A lire aussi : Bénin : les faîtières de la presse saluent le retour d’un ministère dédié aux médias
Mais cette satisfaction est désormais nuancée par une critique sur le dédoublement de la communication gouvernementale. Le lendemain de la formation du gouvernement, Wilfried Léandre Houngbédji a été nommé ministre porte-parole du gouvernement. Ce choix suscite des interrogations sur la répartition réelle des attributions entre les deux pôles.
Pour certains observateurs, l’option la plus lisible aurait été de confier le porte-parolat directement au ministère de la Communication, avec un intitulé du type « ministre de la Communication, chargé des Médias et porte-parole du gouvernement ». Une telle formule aurait permis de concentrer la parole publique, la stratégie de communication institutionnelle et les relations avec les médias dans un même département.
Dans la configuration actuelle, deux personnalités se retrouvent au cœur du dispositif de communication de l’État. D’un côté, le ministère de la Communication chargé des Médias est censé porter la politique publique du secteur, accompagner l’écosystème médiatique et contribuer à l’organisation de la communication institutionnelle. De l’autre, le ministre porte-parole du gouvernement aura vocation à expliquer les décisions de l’exécutif, notamment après les Conseils des ministres. Cette dualité peut nourrir des risques de chevauchement, voire de confusion, si les périmètres ne sont pas clairement définis.
La dispartion du ministère du travail, l’autre point d’achoppement
La seconde critique porte sur la disparition du ministère du Travail dénoncée par la Confédération Syndicale des Travailleurs du Bénin (CSTB). La centrale syndicale juge cette réorganisation préoccupante pour les travailleurs, notamment en raison du rattachement de la Fonction publique au ministère de l’Économie et des Finances. Pour la CSTB, l’absence d’un département clairement identifié chargé du Travail pose un problème de lisibilité et de représentation. Son secrétaire général, Kassa Mampo, estime qu’on ne sait plus précisément quel ministère porte désormais les questions liées aux travailleurs, aux relations professionnelles, à l’inspection du travail et aux droits sociaux.

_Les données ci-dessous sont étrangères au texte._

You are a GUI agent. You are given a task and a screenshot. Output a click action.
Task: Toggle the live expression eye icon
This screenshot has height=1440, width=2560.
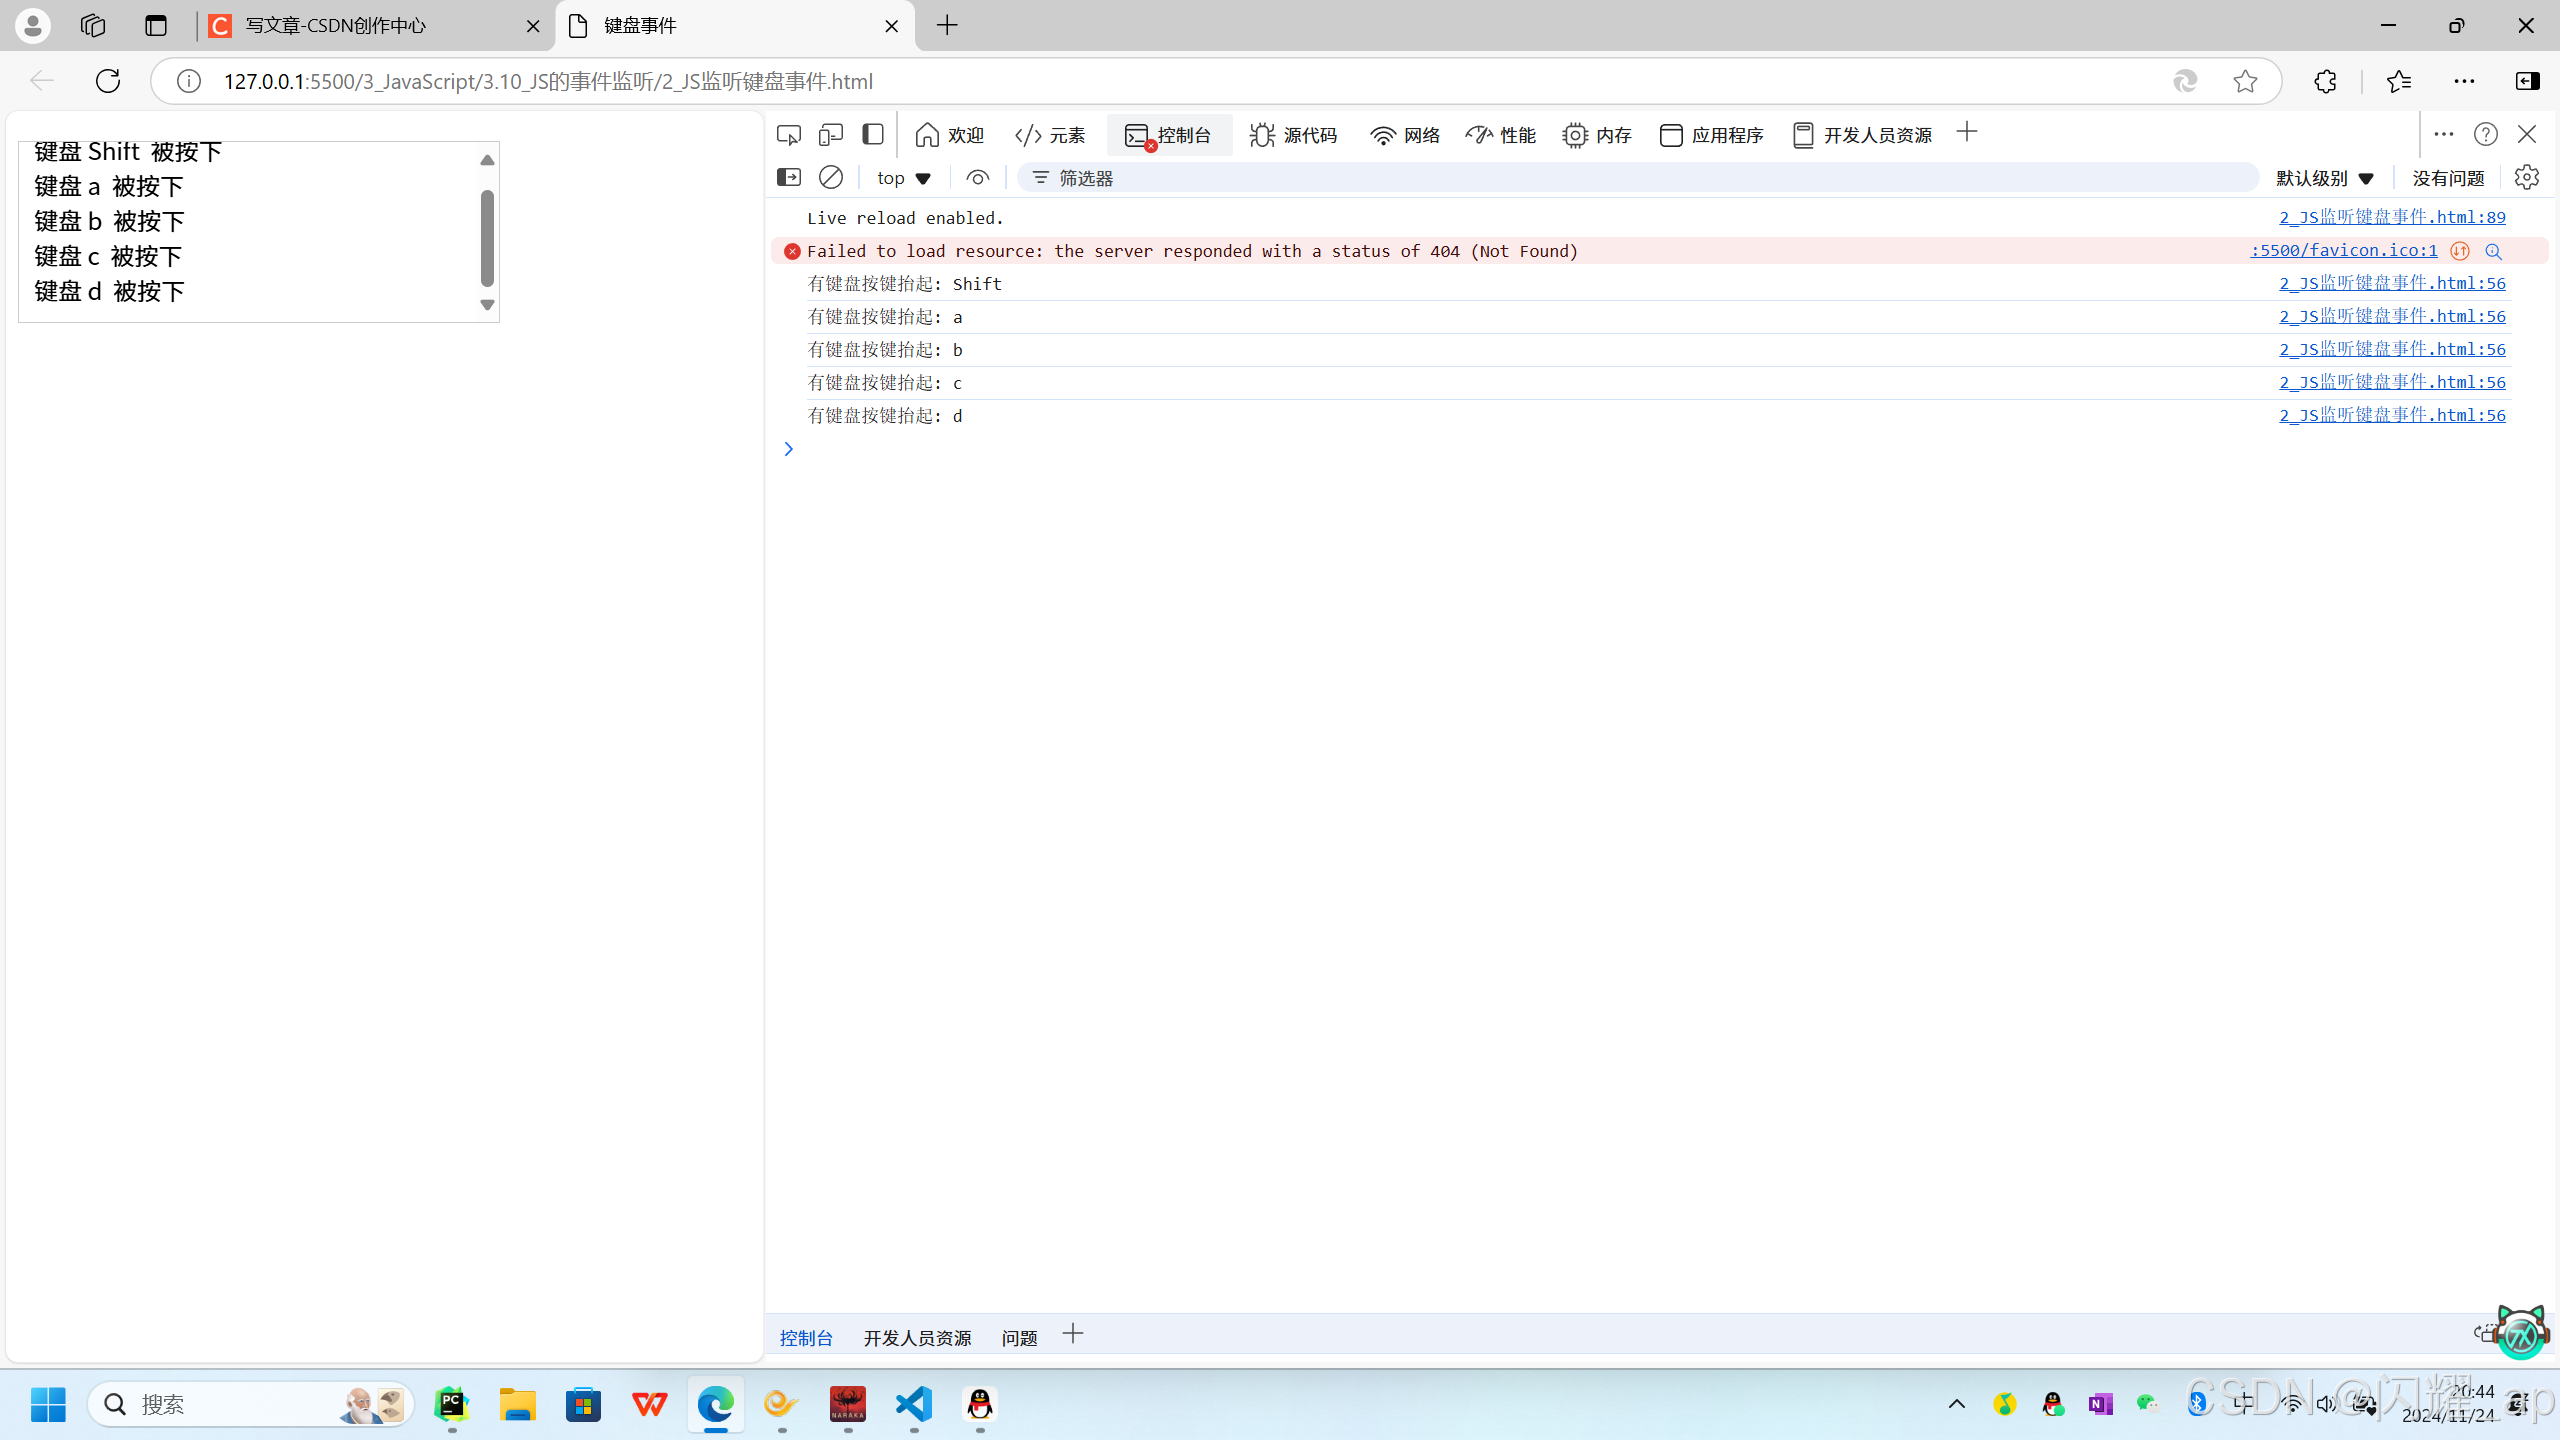click(976, 177)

Cette inquiétude est renforcée par le poids accordé au ministère de l’Économie et des Finances dans la nouvelle architecture gouvernementale. Aux yeux de la CSTB, rattacher la Fonction publique aux Finances revient à privilégier une approche budgétaire au détriment de la dimension sociale et humaine de l’administration publique. La centrale redoute que les préoccupations des travailleurs soient reléguées au second plan dans un dispositif dominé par les impératifs financiers.
A lire aussi : Bénin : la CSTB critique la disparition du ministère du Travail dans le gouvernement Wadagni
Notons que ces critiques interviennent alors que Romuald Wadagni entame son mandat avec l’ambition affichée de consolider les acquis économiques des dernières années tout en rendant la croissance plus perceptible dans la vie quotidienne des Béninois. Pour l’exécutif, l’enjeu sera désormais de clarifier rapidement les attributions des nouveaux ministères et de rassurer les acteurs concernés. Dans le secteur des médias, il s’agira d’éviter toute confusion entre communication institutionnelle, politique publique des médias et porte-parolat gouvernemental. Sur le front social, le gouvernement devra dire clairement quelle autorité portera les dossiers liés au Travail, à la Fonction publique et au dialogue avec les organisations syndicales.